WASHINGTON — Sensors designed for the U.S. Air Force’s F-35 aircraft monitored five NASA sounding rocket launches that took place in rapid succession this past spring, demonstrating the next-generation fighter’s ballistic missile detection, tracking and targeting capability, according to a Northrop Grumman press release.
The suborbital rockets, launched March 27 from NASA’s Wallops Flight Facility in Virginia, were detected and tracked simultaneously by the electro-optical distributed aperture system (DAS) and electronically scanned radar array sensors, the press release said. Northrop Grumman Electronic Systems of Linthicum, Md., designed both sensor suites for the F-35, which is built by Lockheed Martin Corp. of Bethesda, Md.
The DAS, a suite of six infrared cameras providing a 360-degree spherical view from the aircraft, autonomously detected and tracked all five rockets through second-stage burnout, the press release said.
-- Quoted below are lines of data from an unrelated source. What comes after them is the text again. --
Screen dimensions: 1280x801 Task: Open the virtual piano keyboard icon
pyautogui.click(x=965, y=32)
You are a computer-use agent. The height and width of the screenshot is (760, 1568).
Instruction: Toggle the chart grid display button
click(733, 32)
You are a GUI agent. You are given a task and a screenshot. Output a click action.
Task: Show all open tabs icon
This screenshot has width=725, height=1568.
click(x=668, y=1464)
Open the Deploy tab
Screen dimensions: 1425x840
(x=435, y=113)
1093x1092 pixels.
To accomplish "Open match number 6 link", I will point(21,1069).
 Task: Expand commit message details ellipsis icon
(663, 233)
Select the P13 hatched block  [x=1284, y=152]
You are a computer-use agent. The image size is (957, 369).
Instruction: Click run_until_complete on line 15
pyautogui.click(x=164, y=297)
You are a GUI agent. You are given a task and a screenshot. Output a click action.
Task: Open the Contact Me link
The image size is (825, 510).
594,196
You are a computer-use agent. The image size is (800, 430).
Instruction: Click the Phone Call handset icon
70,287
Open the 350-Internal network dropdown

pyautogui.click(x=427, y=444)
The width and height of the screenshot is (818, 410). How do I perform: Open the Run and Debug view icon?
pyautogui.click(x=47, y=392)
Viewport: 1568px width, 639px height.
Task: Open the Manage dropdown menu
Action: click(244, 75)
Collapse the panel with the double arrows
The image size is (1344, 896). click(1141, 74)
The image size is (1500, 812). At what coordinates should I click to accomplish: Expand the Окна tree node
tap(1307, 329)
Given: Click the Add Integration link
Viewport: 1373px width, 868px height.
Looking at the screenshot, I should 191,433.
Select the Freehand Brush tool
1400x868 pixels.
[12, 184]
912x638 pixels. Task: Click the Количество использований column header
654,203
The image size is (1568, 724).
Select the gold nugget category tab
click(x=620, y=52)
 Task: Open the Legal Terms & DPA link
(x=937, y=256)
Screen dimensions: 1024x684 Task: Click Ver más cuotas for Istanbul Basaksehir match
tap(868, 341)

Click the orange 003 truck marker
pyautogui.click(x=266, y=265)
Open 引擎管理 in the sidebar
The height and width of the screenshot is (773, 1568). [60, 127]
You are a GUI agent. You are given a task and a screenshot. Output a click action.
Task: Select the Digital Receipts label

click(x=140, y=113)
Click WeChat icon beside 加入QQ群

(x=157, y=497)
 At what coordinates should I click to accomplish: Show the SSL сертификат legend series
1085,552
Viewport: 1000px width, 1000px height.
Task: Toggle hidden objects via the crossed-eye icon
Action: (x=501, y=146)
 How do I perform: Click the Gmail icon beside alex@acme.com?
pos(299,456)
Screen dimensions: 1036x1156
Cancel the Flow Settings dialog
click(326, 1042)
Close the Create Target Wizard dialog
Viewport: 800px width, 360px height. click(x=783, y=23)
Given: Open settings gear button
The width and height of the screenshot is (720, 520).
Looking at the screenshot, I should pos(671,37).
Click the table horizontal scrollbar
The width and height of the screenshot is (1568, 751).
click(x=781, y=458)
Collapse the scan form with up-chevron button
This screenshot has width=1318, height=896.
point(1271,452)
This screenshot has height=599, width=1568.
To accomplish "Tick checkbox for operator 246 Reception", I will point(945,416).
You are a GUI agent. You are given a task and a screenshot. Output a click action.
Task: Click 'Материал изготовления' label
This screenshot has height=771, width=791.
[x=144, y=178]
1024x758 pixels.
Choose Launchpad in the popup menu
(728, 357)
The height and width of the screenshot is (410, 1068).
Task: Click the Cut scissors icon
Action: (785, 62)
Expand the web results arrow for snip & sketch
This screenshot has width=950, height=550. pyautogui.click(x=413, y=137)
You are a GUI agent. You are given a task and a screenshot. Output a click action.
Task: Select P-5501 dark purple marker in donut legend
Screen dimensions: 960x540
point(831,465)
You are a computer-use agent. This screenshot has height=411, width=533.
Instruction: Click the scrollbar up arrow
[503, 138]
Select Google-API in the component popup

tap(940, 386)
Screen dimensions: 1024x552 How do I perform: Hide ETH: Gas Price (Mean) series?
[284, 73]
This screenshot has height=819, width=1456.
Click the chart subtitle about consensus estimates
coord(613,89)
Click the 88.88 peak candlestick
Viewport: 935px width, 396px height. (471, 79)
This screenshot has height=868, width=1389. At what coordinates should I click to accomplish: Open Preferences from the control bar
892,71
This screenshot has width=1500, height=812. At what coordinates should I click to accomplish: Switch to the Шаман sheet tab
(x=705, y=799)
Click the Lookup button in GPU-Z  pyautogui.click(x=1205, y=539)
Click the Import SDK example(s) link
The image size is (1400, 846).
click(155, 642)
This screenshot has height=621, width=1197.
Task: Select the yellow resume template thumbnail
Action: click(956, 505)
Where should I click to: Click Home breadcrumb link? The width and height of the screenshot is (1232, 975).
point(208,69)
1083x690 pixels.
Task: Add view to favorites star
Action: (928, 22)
The radar sensor was able to detect and track the rockets independently but also based on cuing data from the DAS camera suite, which enabled detection at a greater range, the release said.
The sensors used in the demonstration were carried not by an F-35 but aboard Northrop Grumman’s BAC1-11 testbed aircraft, a converted passenger jet, the company said. Only minor modifications to the sensor software were necessary, the press release said.
“Since DAS is always staring simultaneously in every direction, an operator does not have to point the sensor in the direction of a target to gain a track,” Jeff Leavitt, vice president of Northrop Grumman’s combat avionic systems business unit, said in a prepared statement. “The F-35 pilot could continue the primary mission while the sensors automatically observe ballistic missile threats.”
NASA launched the rockets at 80-second intervals starting at 4:58 a.m. for the Anomalous Transport Rocket Experiment, designed to gather information on the jet stream roughly 100 kilometers above the surface of the Earth. The demonstration was coordinated with the Air Force and NASA’s Science Mission Directorate, and did not affect the space agency’s scientific objectives, the press release said.
Northrop Grumman announced in November 2010 that the DAS system aboard the BAC1-11 aircraft detected and tracked the June 4, 2010, maiden launch of Space Exploration Technologies Corp.’s Falcon 9 rocket from a distance of 1,300 kilometers. That press release was accompanied by a video from the DAS system that shows the rocket from when it clears the horizon all the way through second-stage burnout.